Kotlin Basics for Android

June 02, 2026 2 min read

Kotlin is concise, safe and fully interoperable with Java. You don't need to master every feature — this topic covers the 20% you use 80% of the time.

Variables and types

val is read-only (like a constant), var can change. Kotlin infers the type, but you can be explicit.

val name: String = "Anand"  // cannot reassign
var count = 0                 // type inferred as Int
count = count + 1

Null safety — Kotlin's superpower

A normal type can never be null. Add ? to allow null, and use ?. (safe call) or ?: (Elvis, a default) to handle it. This kills the dreaded NullPointerException.

var email: String? = null
val length = email?.length ?: 0  // 0 if email is null

Functions

fun add(a: Int, b: Int): Int = a + b
fun greet(name: String = "friend") = "Hello, $name"

Classes and data classes

A data class auto-generates equals, hashCode and toString — perfect for models.

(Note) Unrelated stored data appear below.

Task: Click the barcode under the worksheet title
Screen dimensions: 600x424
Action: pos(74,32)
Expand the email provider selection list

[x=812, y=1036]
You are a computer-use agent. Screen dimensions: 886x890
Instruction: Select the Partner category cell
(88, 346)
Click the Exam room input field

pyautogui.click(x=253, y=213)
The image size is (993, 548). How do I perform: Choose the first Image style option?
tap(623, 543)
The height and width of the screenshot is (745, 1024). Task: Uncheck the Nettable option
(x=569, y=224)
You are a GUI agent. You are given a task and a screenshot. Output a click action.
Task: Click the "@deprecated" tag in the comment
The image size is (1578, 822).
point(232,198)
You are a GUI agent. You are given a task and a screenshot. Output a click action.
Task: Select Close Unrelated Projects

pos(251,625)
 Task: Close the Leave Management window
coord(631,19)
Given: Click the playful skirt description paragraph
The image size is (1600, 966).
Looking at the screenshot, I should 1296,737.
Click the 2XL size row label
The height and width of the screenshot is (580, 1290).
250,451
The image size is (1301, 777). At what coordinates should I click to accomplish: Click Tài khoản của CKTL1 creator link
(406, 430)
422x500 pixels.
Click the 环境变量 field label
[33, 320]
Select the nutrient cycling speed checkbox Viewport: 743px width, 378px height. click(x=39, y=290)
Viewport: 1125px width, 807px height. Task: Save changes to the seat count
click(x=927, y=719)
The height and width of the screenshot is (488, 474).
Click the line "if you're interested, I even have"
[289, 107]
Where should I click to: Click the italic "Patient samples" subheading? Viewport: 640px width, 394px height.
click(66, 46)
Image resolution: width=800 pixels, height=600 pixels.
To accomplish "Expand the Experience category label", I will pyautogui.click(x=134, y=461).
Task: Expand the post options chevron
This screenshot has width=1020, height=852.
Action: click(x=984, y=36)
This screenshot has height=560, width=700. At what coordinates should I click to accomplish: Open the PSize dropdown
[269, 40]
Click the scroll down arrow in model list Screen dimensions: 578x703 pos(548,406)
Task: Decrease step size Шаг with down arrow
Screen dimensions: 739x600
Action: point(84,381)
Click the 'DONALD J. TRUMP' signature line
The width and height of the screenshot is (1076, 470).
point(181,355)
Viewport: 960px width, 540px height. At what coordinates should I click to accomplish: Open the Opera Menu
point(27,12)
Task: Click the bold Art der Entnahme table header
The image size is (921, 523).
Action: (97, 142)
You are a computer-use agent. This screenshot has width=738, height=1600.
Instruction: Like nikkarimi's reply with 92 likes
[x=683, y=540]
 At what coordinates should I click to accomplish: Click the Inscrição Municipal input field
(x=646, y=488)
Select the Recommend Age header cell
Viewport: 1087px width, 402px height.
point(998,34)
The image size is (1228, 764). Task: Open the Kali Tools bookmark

data class User(val id: Int, val name: String)
val u = User(1, "Asha")
println(u.name)

Collections & lambdas

val nums = listOf(1, 2, 3, 4)
val evens = nums.filter { it % 2 == 0 } // [2, 4]
val doubled = nums.map { it * 2 }       // [2,4,6,8]
Tip: Prefer val by default; switch to var only when you truly need to reassign. It makes code safer and easier to reason about.

Summary

You now know variables, null-safety, functions, data classes and collection operations — enough Kotlin to start building UI.